Frequently Asked Questions About "From Sensors to Map"

In IoT applications, sensor data is often enriched with location data using a GPS module or other positioning technology. This assigns a latitude and longitude coordinate to each measurement. When this data is stored or transmitted, the location can be used immediately to visualize the measurements on a map or analyze them within GIS systems. This makes it possible to interpret sensor data spatially and, for example, identify patterns or hotspots.

GeoJSON is a widely used format for exchanging geographic data via web APIs. It combines geometry (such as points or lines) with attributes in a single JSON structure. This makes it easy to share sensor data with web maps, GIS software, and dashboards. Because many modern geo-applications directly support GeoJSON, it is an efficient format for visualizing real-time sensor measurements on maps.

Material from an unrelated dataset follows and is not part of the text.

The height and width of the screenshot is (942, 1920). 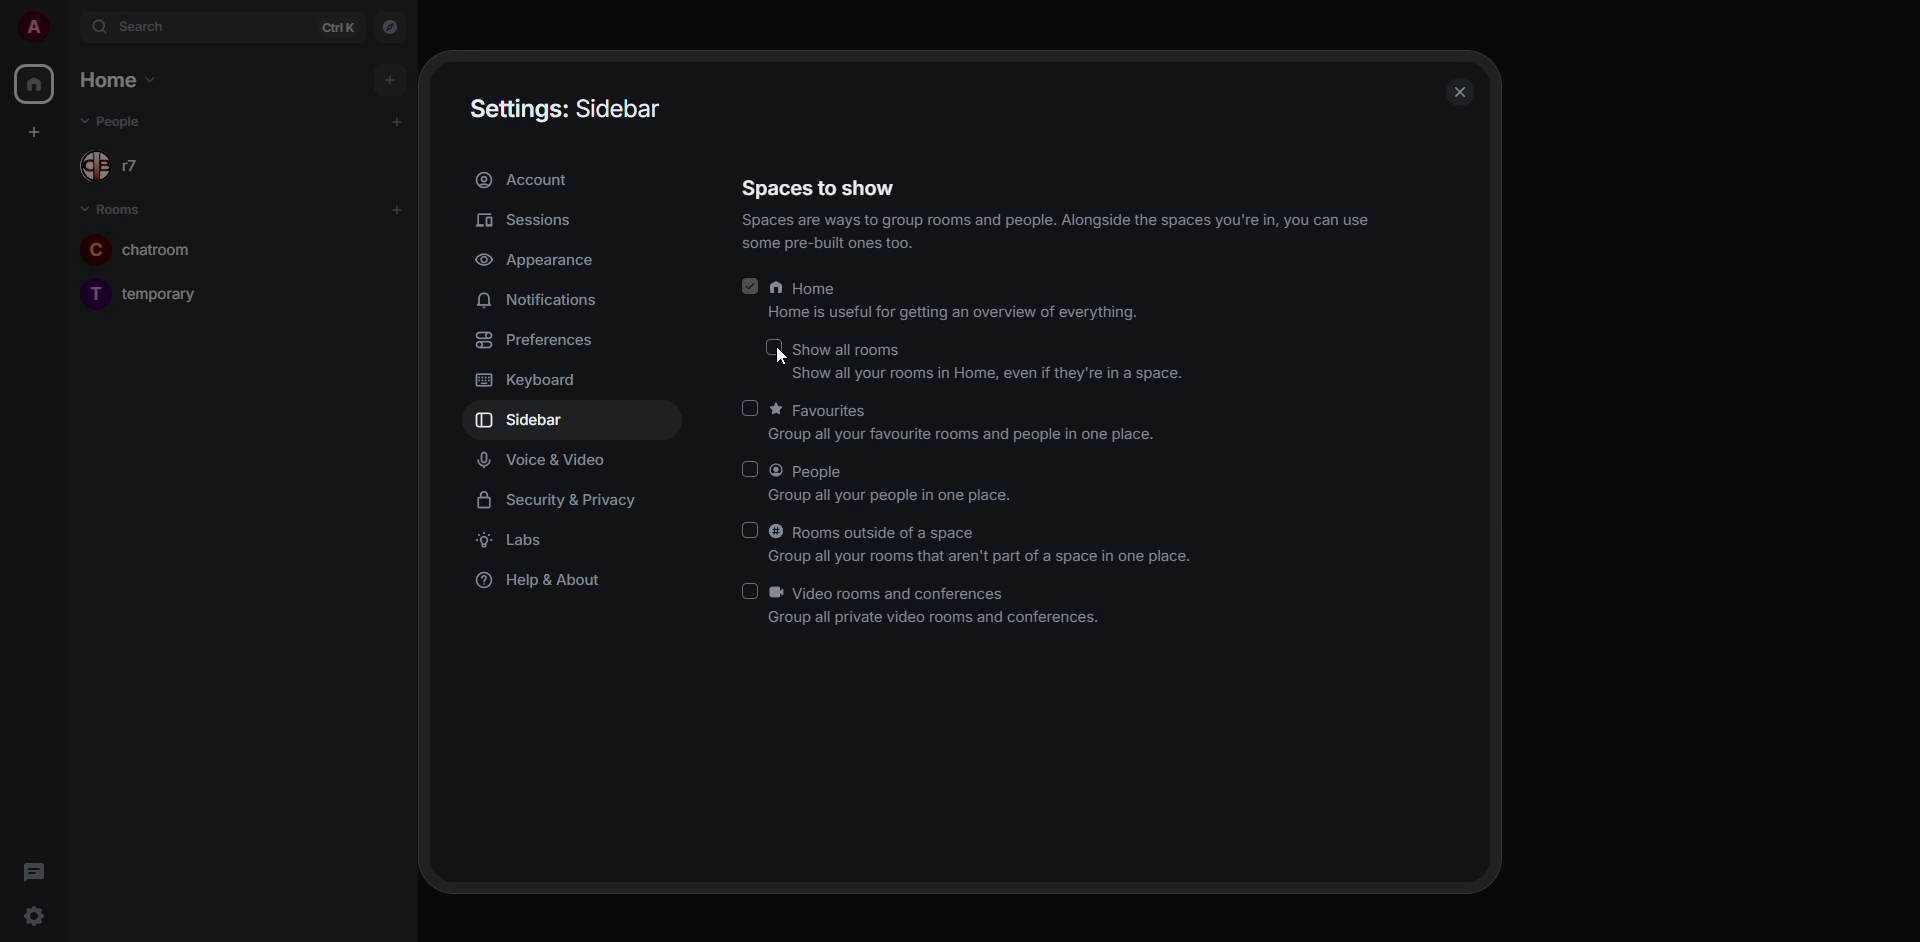 What do you see at coordinates (944, 607) in the screenshot?
I see `@ Video rooms and conferences
Group all private video rooms and conferences.` at bounding box center [944, 607].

A backend ensures that sensor data from devices can be received, stored, and made available to other applications. In a typical IoT architecture, a sensor sends measurements to a server or API. The backend processes this data, stores it in a database, and makes it accessible for maps, dashboards, or analytics. This creates a complete data chain from sensor measurement to geo-application.

Linking sensors to maps has many practical applications. Examples include environmental monitoring—such as measuring air quality or temperature—smart city applications like traffic or noise monitoring, and agricultural projects that track soil moisture or microclimates. Visualizing sensor data on maps provides a spatial overview that aids in analysis, monitoring, and decision-making.